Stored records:
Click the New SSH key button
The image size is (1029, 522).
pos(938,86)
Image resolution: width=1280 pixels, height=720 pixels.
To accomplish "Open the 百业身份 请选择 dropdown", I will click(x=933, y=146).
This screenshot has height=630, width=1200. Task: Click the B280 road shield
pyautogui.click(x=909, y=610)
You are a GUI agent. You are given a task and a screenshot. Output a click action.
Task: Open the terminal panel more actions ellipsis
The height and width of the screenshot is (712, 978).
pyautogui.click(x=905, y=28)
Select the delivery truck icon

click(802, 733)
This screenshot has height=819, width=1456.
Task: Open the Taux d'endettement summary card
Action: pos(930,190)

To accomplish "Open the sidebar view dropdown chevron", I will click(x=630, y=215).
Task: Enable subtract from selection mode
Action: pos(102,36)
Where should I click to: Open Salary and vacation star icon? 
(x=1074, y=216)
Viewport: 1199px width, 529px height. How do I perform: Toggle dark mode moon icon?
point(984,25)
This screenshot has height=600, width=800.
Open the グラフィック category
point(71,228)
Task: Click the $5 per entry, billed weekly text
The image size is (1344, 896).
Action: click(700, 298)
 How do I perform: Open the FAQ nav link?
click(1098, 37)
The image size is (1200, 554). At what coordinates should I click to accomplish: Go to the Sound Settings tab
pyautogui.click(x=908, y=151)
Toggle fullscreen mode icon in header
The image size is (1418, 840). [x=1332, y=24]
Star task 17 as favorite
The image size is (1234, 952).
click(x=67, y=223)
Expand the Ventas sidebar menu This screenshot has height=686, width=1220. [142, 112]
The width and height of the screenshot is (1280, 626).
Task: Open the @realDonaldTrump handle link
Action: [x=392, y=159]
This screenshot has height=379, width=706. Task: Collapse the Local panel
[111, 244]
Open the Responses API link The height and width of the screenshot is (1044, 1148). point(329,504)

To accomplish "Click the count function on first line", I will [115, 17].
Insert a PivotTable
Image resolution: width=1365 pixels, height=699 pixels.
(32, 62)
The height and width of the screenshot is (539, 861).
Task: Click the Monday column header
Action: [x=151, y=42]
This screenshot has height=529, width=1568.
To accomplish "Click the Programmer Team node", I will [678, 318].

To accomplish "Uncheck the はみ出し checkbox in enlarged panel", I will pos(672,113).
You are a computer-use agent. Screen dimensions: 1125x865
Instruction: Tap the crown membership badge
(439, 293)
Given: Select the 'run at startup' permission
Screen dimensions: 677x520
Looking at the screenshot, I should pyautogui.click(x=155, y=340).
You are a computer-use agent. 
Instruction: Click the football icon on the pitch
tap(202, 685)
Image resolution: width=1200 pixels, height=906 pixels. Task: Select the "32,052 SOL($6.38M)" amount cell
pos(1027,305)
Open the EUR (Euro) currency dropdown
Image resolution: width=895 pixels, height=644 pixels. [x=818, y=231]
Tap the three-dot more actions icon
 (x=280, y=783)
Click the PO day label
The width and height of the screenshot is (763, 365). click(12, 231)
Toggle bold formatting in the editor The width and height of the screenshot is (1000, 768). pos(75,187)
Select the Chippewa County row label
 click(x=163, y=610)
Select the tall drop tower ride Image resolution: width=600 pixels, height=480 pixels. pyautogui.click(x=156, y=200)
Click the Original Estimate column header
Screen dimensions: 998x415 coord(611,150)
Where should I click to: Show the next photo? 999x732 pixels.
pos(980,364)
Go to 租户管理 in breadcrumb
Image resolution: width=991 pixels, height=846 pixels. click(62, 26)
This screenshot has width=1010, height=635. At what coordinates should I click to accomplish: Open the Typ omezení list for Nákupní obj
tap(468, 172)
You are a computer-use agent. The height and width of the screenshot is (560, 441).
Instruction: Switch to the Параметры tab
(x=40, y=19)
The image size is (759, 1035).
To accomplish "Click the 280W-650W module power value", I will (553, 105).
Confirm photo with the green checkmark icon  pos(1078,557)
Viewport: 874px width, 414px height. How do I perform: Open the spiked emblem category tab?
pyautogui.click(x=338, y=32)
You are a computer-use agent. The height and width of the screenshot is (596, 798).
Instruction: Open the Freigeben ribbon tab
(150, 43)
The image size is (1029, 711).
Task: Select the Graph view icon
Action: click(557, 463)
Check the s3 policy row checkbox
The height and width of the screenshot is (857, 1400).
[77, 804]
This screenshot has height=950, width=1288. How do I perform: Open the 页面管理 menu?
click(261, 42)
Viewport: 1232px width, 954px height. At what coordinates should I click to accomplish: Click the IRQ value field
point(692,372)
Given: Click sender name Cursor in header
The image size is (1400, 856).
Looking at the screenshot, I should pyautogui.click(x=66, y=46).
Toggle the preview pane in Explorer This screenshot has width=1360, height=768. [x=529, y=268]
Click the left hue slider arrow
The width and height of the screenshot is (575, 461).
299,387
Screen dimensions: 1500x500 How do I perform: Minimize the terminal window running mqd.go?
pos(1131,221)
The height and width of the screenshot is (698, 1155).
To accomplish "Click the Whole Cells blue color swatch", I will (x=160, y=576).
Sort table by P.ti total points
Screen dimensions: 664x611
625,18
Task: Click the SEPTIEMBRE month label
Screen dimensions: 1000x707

■ EXERCISE AIM
The response should be every record above restated exactly.

■ RESPONSE
Click the New SSH key button
The image size is (1029, 522).
pos(938,86)
Image resolution: width=1280 pixels, height=720 pixels.
To accomplish "Open the 百业身份 请选择 dropdown", I will click(x=933, y=146).
This screenshot has height=630, width=1200. Task: Click the B280 road shield
pyautogui.click(x=909, y=610)
You are a GUI agent. You are given a task and a screenshot. Output a click action.
Task: Open the terminal panel more actions ellipsis
The height and width of the screenshot is (712, 978).
pyautogui.click(x=905, y=28)
Select the delivery truck icon

click(802, 733)
This screenshot has height=819, width=1456.
Task: Open the Taux d'endettement summary card
Action: pos(930,190)

To accomplish "Open the sidebar view dropdown chevron", I will click(x=630, y=215).
Task: Enable subtract from selection mode
Action: pos(102,36)
Where should I click to: Open Salary and vacation star icon? 
(x=1074, y=216)
Viewport: 1199px width, 529px height. How do I perform: Toggle dark mode moon icon?
point(984,25)
This screenshot has height=600, width=800.
Open the グラフィック category
point(71,228)
Task: Click the $5 per entry, billed weekly text
The image size is (1344, 896).
Action: click(700, 298)
 How do I perform: Open the FAQ nav link?
click(1098, 37)
The image size is (1200, 554). At what coordinates should I click to accomplish: Go to the Sound Settings tab
pyautogui.click(x=908, y=151)
Toggle fullscreen mode icon in header
The image size is (1418, 840). [x=1332, y=24]
Star task 17 as favorite
The image size is (1234, 952).
click(x=67, y=223)
Expand the Ventas sidebar menu This screenshot has height=686, width=1220. [142, 112]
The width and height of the screenshot is (1280, 626).
Task: Open the @realDonaldTrump handle link
Action: [x=392, y=159]
This screenshot has height=379, width=706. Task: Collapse the Local panel
[111, 244]
Open the Responses API link The height and width of the screenshot is (1044, 1148). point(329,504)

To accomplish "Click the count function on first line", I will [115, 17].
Insert a PivotTable
Image resolution: width=1365 pixels, height=699 pixels.
(32, 62)
The height and width of the screenshot is (539, 861).
Task: Click the Monday column header
Action: [x=151, y=42]
This screenshot has height=529, width=1568.
To accomplish "Click the Programmer Team node", I will [678, 318].

To accomplish "Uncheck the はみ出し checkbox in enlarged panel", I will pos(672,113).
You are a computer-use agent. Screen dimensions: 1125x865
Instruction: Tap the crown membership badge
(439, 293)
Given: Select the 'run at startup' permission
Screen dimensions: 677x520
Looking at the screenshot, I should pyautogui.click(x=155, y=340).
You are a computer-use agent. 
Instruction: Click the football icon on the pitch
tap(202, 685)
Image resolution: width=1200 pixels, height=906 pixels. Task: Select the "32,052 SOL($6.38M)" amount cell
pos(1027,305)
Open the EUR (Euro) currency dropdown
Image resolution: width=895 pixels, height=644 pixels. [x=818, y=231]
Tap the three-dot more actions icon
 (x=280, y=783)
Click the PO day label
The width and height of the screenshot is (763, 365). click(12, 231)
Toggle bold formatting in the editor The width and height of the screenshot is (1000, 768). pos(75,187)
Select the Chippewa County row label
 click(x=163, y=610)
Select the tall drop tower ride Image resolution: width=600 pixels, height=480 pixels. pyautogui.click(x=156, y=200)
Click the Original Estimate column header
Screen dimensions: 998x415 coord(611,150)
Where should I click to: Show the next photo? 999x732 pixels.
pos(980,364)
Go to 租户管理 in breadcrumb
Image resolution: width=991 pixels, height=846 pixels. click(62, 26)
This screenshot has width=1010, height=635. At what coordinates should I click to accomplish: Open the Typ omezení list for Nákupní obj
tap(468, 172)
You are a computer-use agent. The height and width of the screenshot is (560, 441).
Instruction: Switch to the Параметры tab
(x=40, y=19)
The image size is (759, 1035).
To accomplish "Click the 280W-650W module power value", I will (553, 105).
Confirm photo with the green checkmark icon  pos(1078,557)
Viewport: 874px width, 414px height. How do I perform: Open the spiked emblem category tab?
pyautogui.click(x=338, y=32)
You are a computer-use agent. The height and width of the screenshot is (596, 798).
Instruction: Open the Freigeben ribbon tab
(150, 43)
The image size is (1029, 711).
Task: Select the Graph view icon
Action: click(557, 463)
Check the s3 policy row checkbox
The height and width of the screenshot is (857, 1400).
[77, 804]
This screenshot has height=950, width=1288. How do I perform: Open the 页面管理 menu?
click(261, 42)
Viewport: 1232px width, 954px height. At what coordinates should I click to accomplish: Click the IRQ value field
point(692,372)
Given: Click sender name Cursor in header
The image size is (1400, 856).
Looking at the screenshot, I should pyautogui.click(x=66, y=46).
Toggle the preview pane in Explorer This screenshot has width=1360, height=768. [x=529, y=268]
Click the left hue slider arrow
The width and height of the screenshot is (575, 461).
299,387
Screen dimensions: 1500x500 How do I perform: Minimize the terminal window running mqd.go?
pos(1131,221)
The height and width of the screenshot is (698, 1155).
To accomplish "Click the Whole Cells blue color swatch", I will (x=160, y=576).
Sort table by P.ti total points
Screen dimensions: 664x611
625,18
Task: Click the SEPTIEMBRE month label
Screen dimensions: 1000x707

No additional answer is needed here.